The 2014 figures and the projections for 2015 are much smaller than the 2.4% growth that was the norm over the past ten years. This decrease is mainly driven by a decrease in China’s reliance on coal, coupled with a strong shift to renewable energies worldwide.
The projections for 2015 are an estimate and Corinne Le Quéré, director of the Tyndall Centre at UEA who led the data analysis, emphasizes that there was always a degree of uncertainty. Her team provided a narrow range from a global decline in emissions of up to 1.5% to a rise of 0.5 percent at the other end of the spectrum to allow for this.
Middle Eastern trends
Projection data for 2015 for the Middle East has not been released yet, but there were varying trends in 2014 across Arab states.
In Iraq and Syria, emissions have declined by 0.9% and 0.8% respectively, which may be a result of a slowing down of economic growth caused by war.
While most of the Gulf countries' emissions continue to grow, two GCC countries bucked the trend. Bahrain emitted 25.5 million tons of CO2 in 2014, 0.4% less than in 2013, and Oman's emissions declined by 0.5% in 2014 from the previous year.
Steve Griffiths, vice president for research at Masdar Institute in Abu Dhabi, UAE, was not surprised that those Gulf countries' emissions differ from their neighbours, because of their different economic structure and activity. “Prior to the major and sustained downturn in oil prices from 2014 onward, economic growth and related consumption was much more robust in the major hydrocarbon exporting GCC countries,” he explains. Economic growth, along with a reliance on fossil fuel energy naturally results in emission increases.
Jordan's emissions also fell by 0.9% between 2013 and 2014. Besides its dependence on imported fuel, which makes it an expensive commodity and dampens use, the country is also one of the regional leaders in renewable energy deployment, which had an impact on its emissions reduction.
Saudi Arabia is by far the largest CO2 emitter in the region, and ranks 9th globally, with emissions reaching 601.9 million tonnes (Mt) in 2014, an increase of 7.7% on 2013. In per capita emissions, Qatar takes the lead, with 45.9 tonnes CO2 per capita per year. It is followed by Kuwait and UAE, with 27.1 tonnes and 21.8 tonnes CO2 per capita respectively.
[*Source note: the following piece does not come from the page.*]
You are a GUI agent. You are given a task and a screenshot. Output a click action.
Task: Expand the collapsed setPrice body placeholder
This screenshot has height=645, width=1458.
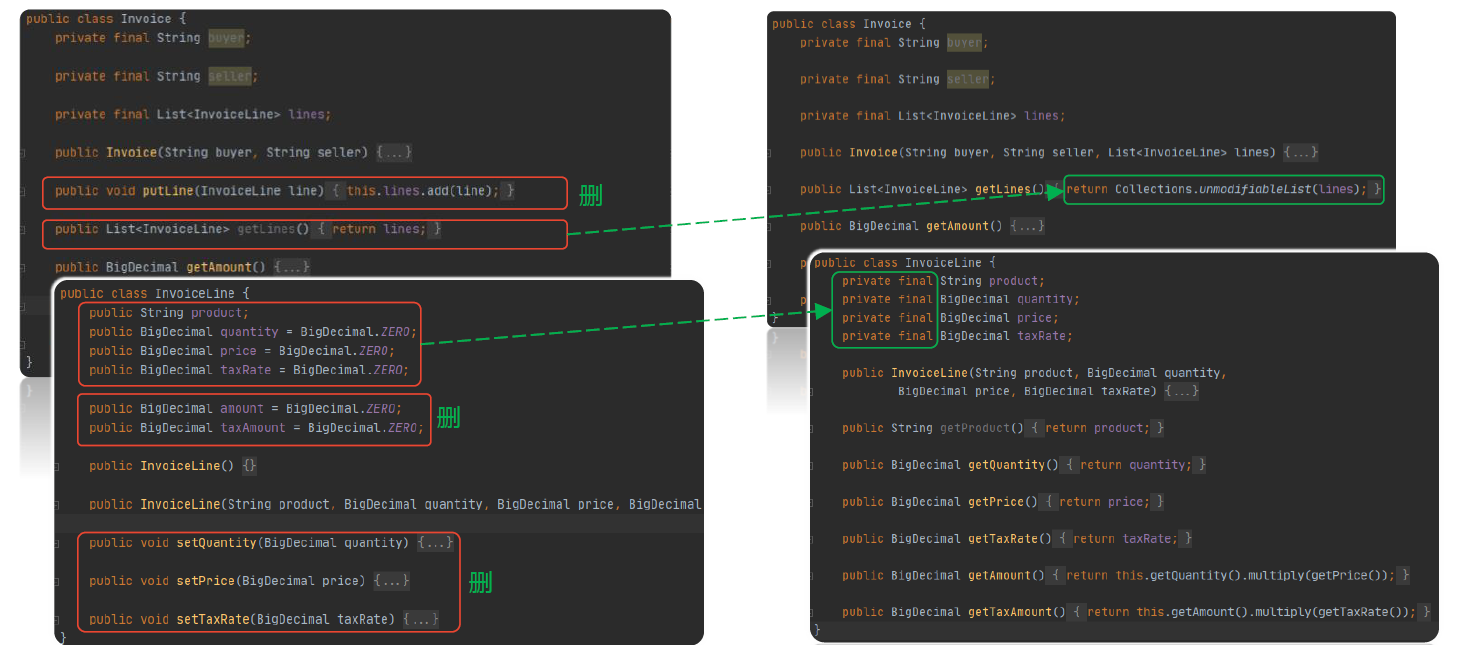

In comparison to the world's average CO2 emission per capita which was 4.9 tonnes of CO2 per capita in 2014, Qatar was 829% above the global average, with Kuwait at 449%, the UAE at 342% and Saudi Arabia at 295%.
Outside the GCC region, Egypt emitted 237.4 million tonnes of CO2 in 2014. The country is the 25th biggest emitter worldwide, the second largest in the Middle East after Saudi Arabia and the biggest emitter in Africa. However, Egypt’s per capita levels remain well below global averages at 2.7 tonnes per capita.
Le Quéré is reluctant to predict that this global decrease in emissions will continue beyond 2015. “The energy needs of growing economies still primarily rely on coal and emission decreases in some industrial countries are still modest at best.”